◆ ESERCIZI ◆
1. Nel testo sui giovani e la vita virtuale, elenca tutte le frasi in cui compare la parola «vita».
2. Scrivi il seguito del testo sui giovani e la vita virtuale, ripartendo subito dopo la sua ultima frase.

◆ TESTO DI RIFERIMENTO ◆
------------------------

In tutti questi atti è ravvisabile in parte quello che potremmo definire un disimpegno morale e un’incapacità di relazionarsi con l’altro.
Rispettare le regole significa attuare un processo di interiorizzazione che porta anche all’evoluzione delle regole stesse, ma in un quadro condiviso e non in un Far West di sopraffazioni e soprusi nei confronti degli altri.
Un continuo consumismo emozionale allontana molti ragazzi dalla vita di tutti i giorni, perché si rifugiano in dimensioni parallele. Basti pensare al Metaverso e a quanta violenza si manifesta anche all’interno di questo universo virtuale.
Papa Francesco ha incontrato oltre 12mila giovani al Papp Laszlo Budapest Sportarena e ha detto loro: “È importante che ci sia qualcuno che ascolti le vostre domande e che vi aiuti a sfidare senza paura l’avventura della vita in cerca di risposte grandi. Il silenzio non è per incollarsi ai cellulari e ai social. No, per favore. La vita è reale, non virtuale, non avviene su uno schermo, ma nel mondo. Per favore, non virtualizzare la vita. Lo ripeto: non virtualizzare la vita che è concreta”.

------------------------

◆ MATERIALE FORNITO ◆
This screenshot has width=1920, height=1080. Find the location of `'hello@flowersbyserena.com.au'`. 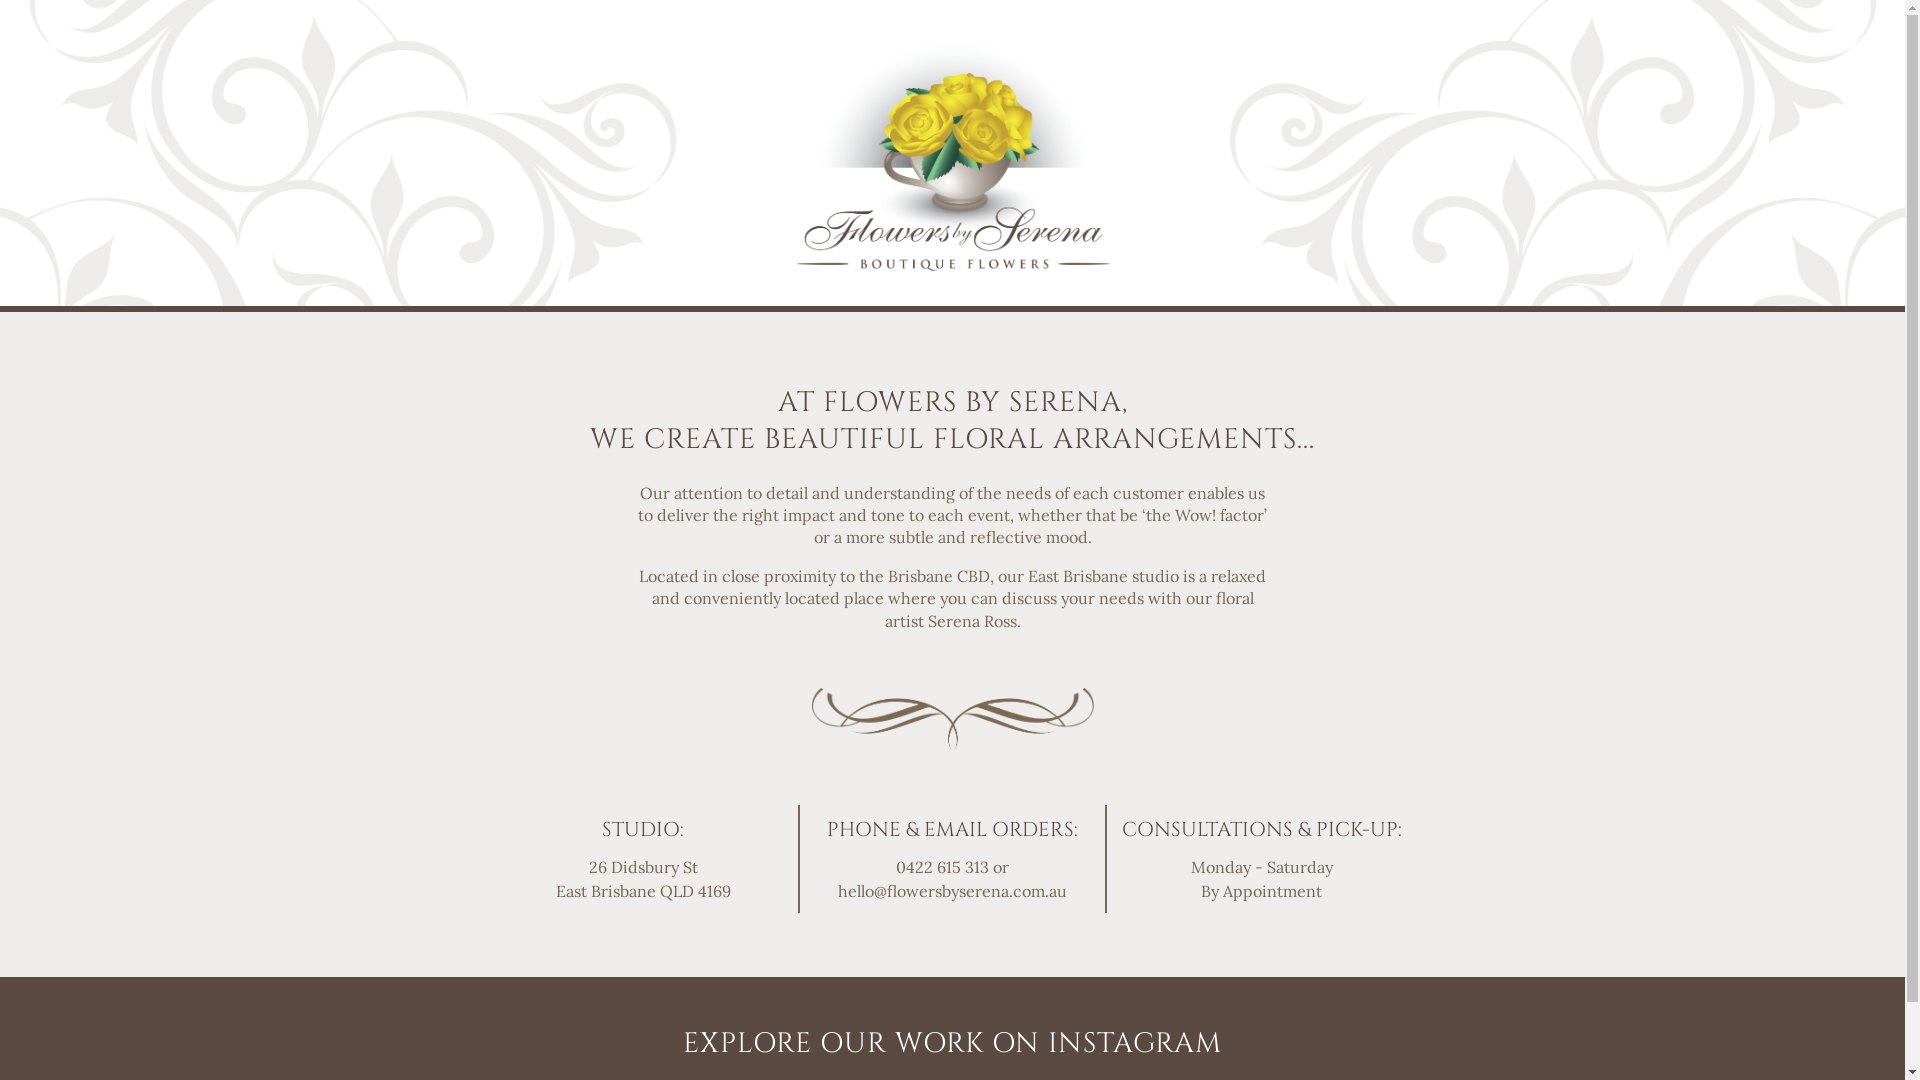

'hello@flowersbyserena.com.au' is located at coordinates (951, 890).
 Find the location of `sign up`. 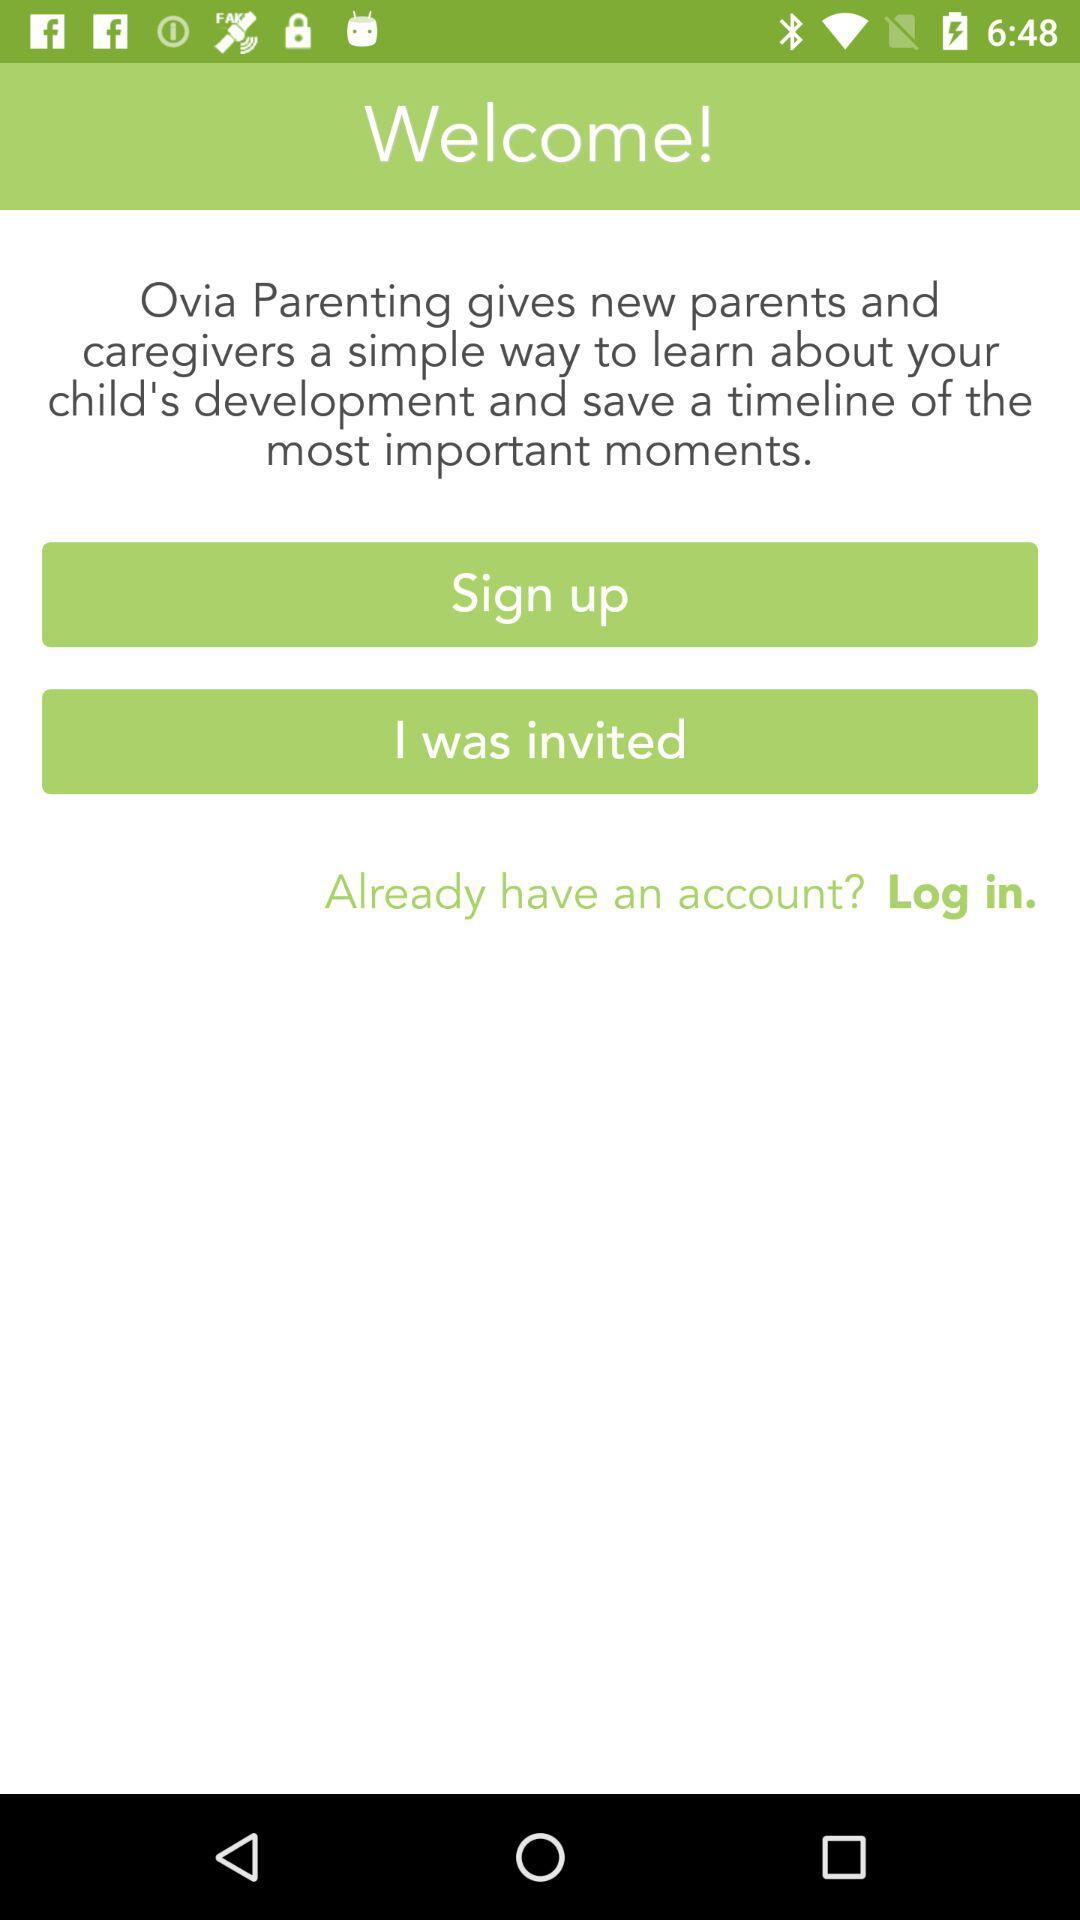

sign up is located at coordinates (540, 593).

------------------------

◆ SOLUZIONI ◆
1.
- Un continuo consumismo emozionale allontana molti ragazzi dalla vita di tutti i giorni, perché si rifugiano in dimensioni parallele.
- È importante che ci sia qualcuno che ascolti le vostre domande e che vi aiuti a sfidare senza paura l’avventura della vita in cerca di risposte grandi.
- La vita è reale, non virtuale, non avviene su uno schermo, ma nel mondo.
- Per favore, non virtualizzare la vita.
- Lo ripeto: non virtualizzare la vita che è concreta.

2.
Parole forti, quelle del Papa, su cui dovremmo riflettere. Noi adulti dovremmo non comportarci da “adultescenti” (adulti che fanno gli adolescenti, immaturi e poco propensi a svolgere il loro ruolo da educatori e non da amici) per costruire “ponti” con le nuove generazioni. Non possiamo aspettare che la cronaca ci presenti altri eventi drammatici, ma dobbiamo essere in grado di aiutare gli uomini e le donne di domani a comprendere il valore del dialogo, della condivisione e del rispetto della propria e altrui vita.